Recall that the results of a <willbe> are not cached throughout the query, but the results are cached within a single operation. trans_prod is evaluated once when used in the selection expression, and the results are not cached. Therefore, its value needs to be recalculated when the columns using trans_prod are evaluated in the tabulation. Since you are within a single operation when trans_prod_fs and trans_both are evaluated, the results are cached and therefore, trans_prod is only evaluated once for the two columns. Thus, the value of trans_prod is evaluated twice, in total, throughout the query.

However, the query can be optimized so that trans_prod is only evaluated once. Consider the changes shown below in bold.

<base table="pub.doc.retail.altseg.sales_detail_transid"/>
<sel value="year(trans_date)=2015"/>
<willbe name="product" value="sku='476666'"/>
<sel value="g_or(transid;;product)"/>
<willbe name="trans_prod" value="1"/>
<willbe name="trans_prod_fs" value="g_first1(transid;trans_prod;)"/>
<willbe name="sales_trans_prod" 
value="g_sum(transid;product;xsales)*trans_prod_fs"/>
<willbe name="department" value="dept=35"/>
<willbe name="trans_dept" value="g_or(transid;;department)"/>
<willbe name="trans_both" value="trans_prod*trans_dept"/>
<willbe name="trans_both_fs" value="g_first1(transid sku;trans_both;)"/>
<willbe name="sales_both" 
value="g_sum(transid sku;trans_both;xsales)*trans_both_fs"/>
<tabu breaks="group" label="Tabulation">
  <tcol fun="sum" name="bskts_both" source="trans_both_fs" 
  label="Baskets`Containing Both"/>
  <tcol fun="sum" name="bskt_cnt_prod" source="trans_prod_fs" 
  label="Baskets Containing`Product"/>
  <tcol fun="sum" name="sales_prod" source="sales_trans_prod" 
  label="Sales of`Product"/>
  <tcol fun="sum" name="sales_both" source="sales_both" 
  label="Sales of`Both"/>
</tabu>

With the above changes, the same g_function is used, but it is used in the value expression of the selection statement instead of in the value expression of the <willbe>. The trans_prod column is then created with the value of 1. This subtle difference might seem trivial.
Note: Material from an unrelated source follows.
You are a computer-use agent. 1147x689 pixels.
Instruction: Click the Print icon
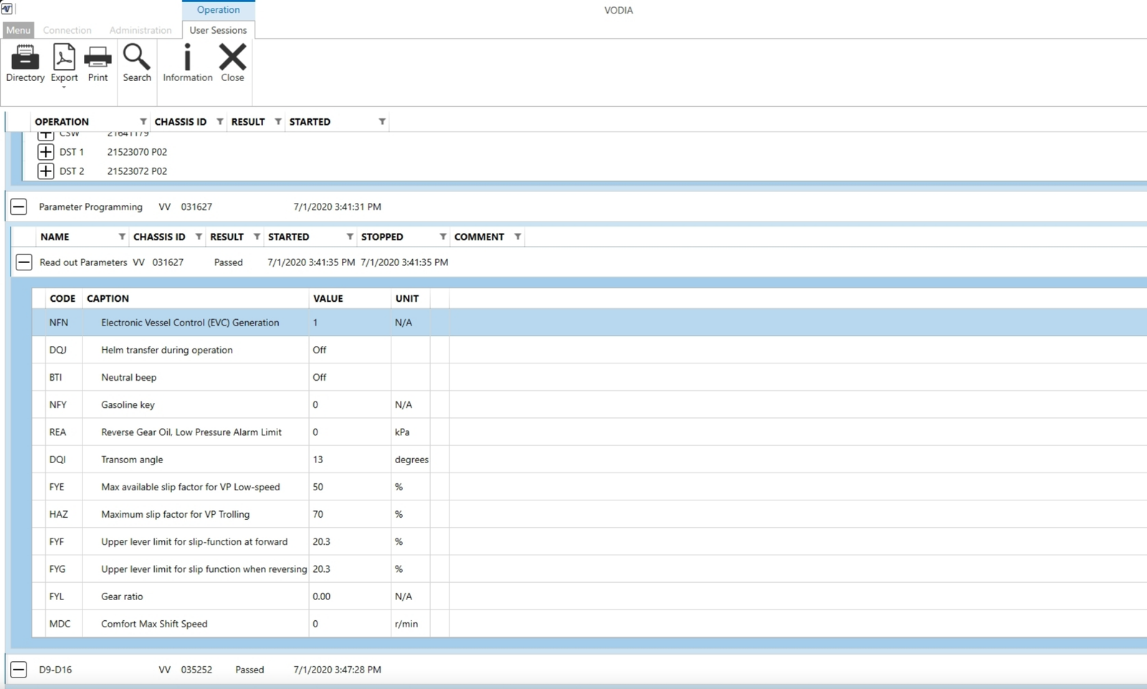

Both queries use a <sel> and a <willbe> operation, but the order as well as the contents of the value expressions are reversed. Since the selection expression no longer uses trans_prod in the value expression, trans_prod is only evaluated once.

The number of times that trans_prod is evaluated is not exactly the reason why one query performs better than the other. There is a little more to it. Not only do you have to consider the number of times an expression is evaluated, but also what that expression is. Both queries use the expression g_or(transid;;product) but in different ways. The first query uses it in the creation of trans_prod, and the second query uses it in a selection. Thus, this g_function is evaluated twice in the first query, when the column trans_prod is evaluated, and once in the second query, in the selection expression. The second evaluation in the second query is avoided by using 1 as the value of trans_prod. You are able to do this because g_or produces a 1 or a 0 based on it evaluating to true or false, and when you make a selection using the results of this function, you are only selecting rows with a value of 1.

Due to the number of times g_or(transid;;product) is evaluated in both queries, the second query is the better approach. Although g_functions are efficient, with large amounts of data you can still see decreased run times when making optimizations such as these.